Goal of the exercise
Continue the Cozero contract terms on force majeure and confidentiality below, starting right after their last clause.

Source excerpt
######
15.3. If Cozero invokes Force Majeure, Cozero shall make every economically reasonable effort to minimise the extent of the consequences caused by the Force Majeure for the Contractual Services. Cozero shall regularly inform the Customer in an appropriate manner about the current status as well as the extent and the expected duration of the impediment to performance.
15.4. The Customer shall be released from its payment obligation to the extent that and for as long as Cozero is prevented from fulfilling the Contractual Services due to Force Majeure. Cozero shall refund the Customer any relevant amounts already paid.
15.5. As soon as it becomes clear that the Contractual Services cannot be fulfilled, or cannot be fulfilled in full, for more than 3 months due to Force Majeure, each party shall be entitled to terminate the Contract with immediate effect.
16.1. With regard to Confidential Information of the other party, each party shall be obliged to
A. keep such information strictly confidential and only use it in connection with the contractual purposes;
B. take appropriate confidentiality measures to secure such information against unauthorised access by third parties. This also includes technical security measures that take into account the state of the art (Art. 32 GDPR);
C. only disclose or pass on such information to those employees and bodies as well as commissioned service providers who or which need to know this information for the execution of the Contract, and who or which are subject to an obligation to maintain confidentiality that guarantees at least the same level of protection as this agreement;
D. not disclose or pass on such information to third parties, unless the third party is a consultant or potential investor of the receiving party and the respective consultant or investor is subject to an obligation to maintain confidentiality that guarantees at least the same level of protection as this agreement or is already professionally bound to secrecy.
16.2. The confidentiality obligations under Clause 16.1 shall not apply to Confidential Information that can be proven to
A. have been known or generally accessible to the public before its communication or transfer or becomes known or generally accessible to the public at a later date, as long as there is no breach of a confidentiality obligation;
B. have been already known to the receiving party prior to disclosure by the disclosing party, as long as there is no breach of a confidentiality obligation;
C. have been developed independently by the receiving party without using or referring to the Confidential Information of the disclosing party;
D. have been handed over or made available to the receiving party by an authorised third party, as long as there is no breach of a confidentiality obligation; or
E. be required to be disclosed due to mandatory legal provisions or a decision of a court and/or an authority.
######
Data segment
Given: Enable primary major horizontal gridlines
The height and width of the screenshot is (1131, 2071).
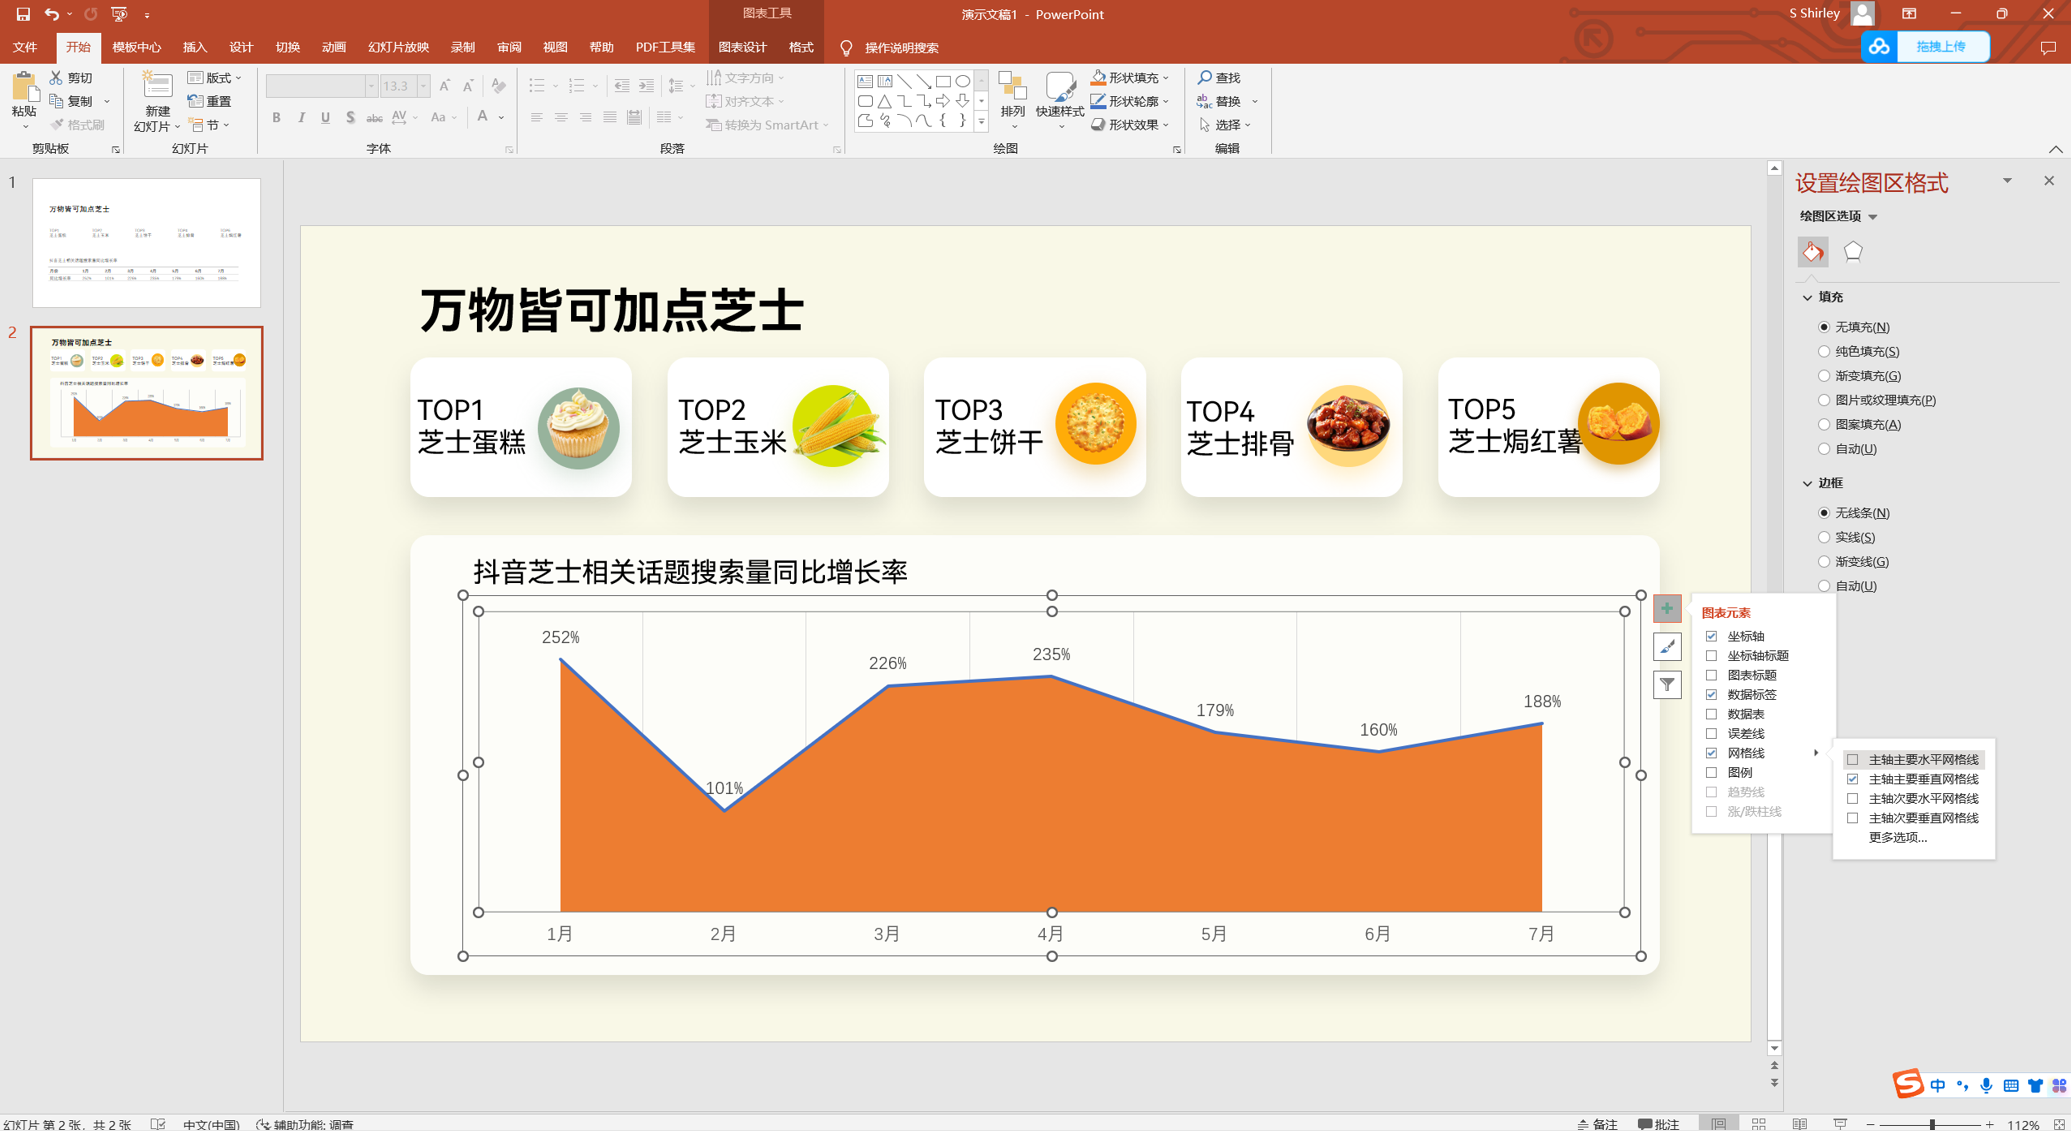Looking at the screenshot, I should (1853, 759).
######
In response
16.3. The confidentiality obligations under this Clause 16 shall remain in force for a period of 2 years after termination of the Contract.
17.1. Cozero shall process Personal Data only in accordance with the documented instructions of the Customer and only for the contractually agreed purposes in accordance with Art. 28(3) GDPR and in accordance with the Data Processing Agreement attached as Attachment DPA. The Data Processing Agreement becomes an integral part of the Contract even without a separate signature. In case of discrepancies between this contract and the Data Processing Agreement, the Data Processing Agreement shall prevail.
17.2. The Customer, as the controller in the sense of Art. 4(7) GDPR, shall be responsible for the legality of the collection, processing and use of Personal Data and for safeguarding the rights of its employees, customers and suppliers.
18.1. The Customer may submit Feedback to Cozero regarding Cozero's products and services at any time. There is no obligation to transmit Feedback.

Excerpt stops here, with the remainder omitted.